* REQUIRED ACTION *
Pull out of the data below the stretch of lines bounded by the one containing "At what coordinates should I click to accomplish: Click the" and the one containing "This screenshot has height=600, width=800.", both bounds included, unchanged.

(Dataset excerpts)
= = = = =
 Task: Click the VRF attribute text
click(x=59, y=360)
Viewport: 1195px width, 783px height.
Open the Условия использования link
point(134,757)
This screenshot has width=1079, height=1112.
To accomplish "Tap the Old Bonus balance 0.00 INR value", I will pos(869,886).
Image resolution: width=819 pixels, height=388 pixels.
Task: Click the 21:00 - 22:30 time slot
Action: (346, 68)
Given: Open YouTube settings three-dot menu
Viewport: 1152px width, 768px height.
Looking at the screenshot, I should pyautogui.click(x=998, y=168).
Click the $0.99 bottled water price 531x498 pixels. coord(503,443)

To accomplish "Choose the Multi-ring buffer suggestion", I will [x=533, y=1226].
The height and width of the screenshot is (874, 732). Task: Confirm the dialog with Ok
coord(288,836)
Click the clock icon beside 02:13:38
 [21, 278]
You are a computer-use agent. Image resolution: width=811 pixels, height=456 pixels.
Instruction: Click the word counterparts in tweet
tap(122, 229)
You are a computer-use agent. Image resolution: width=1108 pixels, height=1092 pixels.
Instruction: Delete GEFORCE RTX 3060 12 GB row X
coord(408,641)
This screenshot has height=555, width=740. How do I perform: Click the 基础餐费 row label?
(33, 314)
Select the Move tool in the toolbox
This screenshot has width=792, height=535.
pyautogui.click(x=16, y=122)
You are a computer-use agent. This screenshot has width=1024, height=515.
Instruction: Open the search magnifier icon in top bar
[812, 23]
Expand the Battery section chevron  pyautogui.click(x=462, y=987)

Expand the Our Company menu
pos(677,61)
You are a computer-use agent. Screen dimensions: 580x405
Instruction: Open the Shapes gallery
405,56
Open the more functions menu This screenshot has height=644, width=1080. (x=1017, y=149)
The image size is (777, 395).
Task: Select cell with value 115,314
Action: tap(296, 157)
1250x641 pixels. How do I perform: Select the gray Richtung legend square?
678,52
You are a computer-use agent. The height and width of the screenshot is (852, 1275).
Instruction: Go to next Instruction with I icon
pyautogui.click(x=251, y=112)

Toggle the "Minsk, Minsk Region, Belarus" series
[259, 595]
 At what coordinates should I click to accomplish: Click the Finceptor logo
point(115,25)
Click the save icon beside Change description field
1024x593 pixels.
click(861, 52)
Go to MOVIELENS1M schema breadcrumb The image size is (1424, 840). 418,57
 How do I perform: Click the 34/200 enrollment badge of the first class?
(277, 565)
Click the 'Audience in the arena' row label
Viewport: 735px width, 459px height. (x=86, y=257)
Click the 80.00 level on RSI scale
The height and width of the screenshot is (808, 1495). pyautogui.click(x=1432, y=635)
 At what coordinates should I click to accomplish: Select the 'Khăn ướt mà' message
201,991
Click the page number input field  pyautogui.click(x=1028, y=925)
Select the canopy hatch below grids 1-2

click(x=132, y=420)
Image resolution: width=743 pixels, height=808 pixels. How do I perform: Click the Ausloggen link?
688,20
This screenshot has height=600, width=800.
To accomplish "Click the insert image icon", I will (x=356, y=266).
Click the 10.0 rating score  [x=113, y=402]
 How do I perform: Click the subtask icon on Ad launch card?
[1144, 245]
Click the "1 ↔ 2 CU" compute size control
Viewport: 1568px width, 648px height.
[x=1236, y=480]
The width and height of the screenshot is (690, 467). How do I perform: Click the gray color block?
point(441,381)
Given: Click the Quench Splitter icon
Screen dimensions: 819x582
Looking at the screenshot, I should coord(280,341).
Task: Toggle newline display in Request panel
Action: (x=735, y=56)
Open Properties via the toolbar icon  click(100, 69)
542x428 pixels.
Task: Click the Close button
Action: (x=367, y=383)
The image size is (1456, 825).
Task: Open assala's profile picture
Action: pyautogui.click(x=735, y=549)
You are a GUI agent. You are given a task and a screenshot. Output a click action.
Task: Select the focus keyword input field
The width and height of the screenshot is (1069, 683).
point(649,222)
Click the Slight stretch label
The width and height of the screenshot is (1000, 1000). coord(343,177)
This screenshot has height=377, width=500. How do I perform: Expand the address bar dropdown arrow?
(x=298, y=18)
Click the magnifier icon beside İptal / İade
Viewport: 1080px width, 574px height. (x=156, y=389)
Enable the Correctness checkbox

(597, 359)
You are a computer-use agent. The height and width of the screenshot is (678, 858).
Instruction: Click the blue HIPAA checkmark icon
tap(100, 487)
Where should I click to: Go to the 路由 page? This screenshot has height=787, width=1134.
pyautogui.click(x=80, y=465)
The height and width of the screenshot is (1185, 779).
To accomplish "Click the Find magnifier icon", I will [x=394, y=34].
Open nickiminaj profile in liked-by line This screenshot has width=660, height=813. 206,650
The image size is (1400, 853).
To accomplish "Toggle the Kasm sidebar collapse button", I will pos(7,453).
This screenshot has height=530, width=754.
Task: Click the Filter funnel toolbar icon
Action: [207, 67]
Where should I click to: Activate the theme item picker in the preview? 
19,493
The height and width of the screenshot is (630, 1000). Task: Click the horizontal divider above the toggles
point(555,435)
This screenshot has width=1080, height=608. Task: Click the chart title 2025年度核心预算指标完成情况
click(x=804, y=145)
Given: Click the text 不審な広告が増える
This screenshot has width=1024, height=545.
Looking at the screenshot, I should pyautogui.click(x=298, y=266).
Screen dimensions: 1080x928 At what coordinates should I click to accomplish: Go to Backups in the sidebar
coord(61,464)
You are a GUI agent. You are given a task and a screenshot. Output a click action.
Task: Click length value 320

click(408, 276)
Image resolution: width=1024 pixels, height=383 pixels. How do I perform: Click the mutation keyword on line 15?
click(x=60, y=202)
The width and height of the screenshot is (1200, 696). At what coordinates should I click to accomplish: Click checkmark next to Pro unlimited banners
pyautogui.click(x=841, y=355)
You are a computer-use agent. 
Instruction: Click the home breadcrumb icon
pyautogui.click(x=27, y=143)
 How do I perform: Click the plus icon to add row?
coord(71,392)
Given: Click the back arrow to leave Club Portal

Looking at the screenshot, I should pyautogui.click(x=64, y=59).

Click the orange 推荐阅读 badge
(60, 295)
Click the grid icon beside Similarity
= = = = =
* ANSWER TO THE EXERCISE *
 At what coordinates should I click to accomplish: Click the Finceptor logo
point(115,25)
Click the save icon beside Change description field
1024x593 pixels.
click(861, 52)
Go to MOVIELENS1M schema breadcrumb The image size is (1424, 840). 418,57
 How do I perform: Click the 34/200 enrollment badge of the first class?
(277, 565)
Click the 'Audience in the arena' row label
Viewport: 735px width, 459px height. (x=86, y=257)
Click the 80.00 level on RSI scale
The height and width of the screenshot is (808, 1495). pyautogui.click(x=1432, y=635)
 At what coordinates should I click to accomplish: Select the 'Khăn ướt mà' message
201,991
Click the page number input field  pyautogui.click(x=1028, y=925)
Select the canopy hatch below grids 1-2

click(x=132, y=420)
Image resolution: width=743 pixels, height=808 pixels. How do I perform: Click the Ausloggen link?
688,20
This screenshot has height=600, width=800.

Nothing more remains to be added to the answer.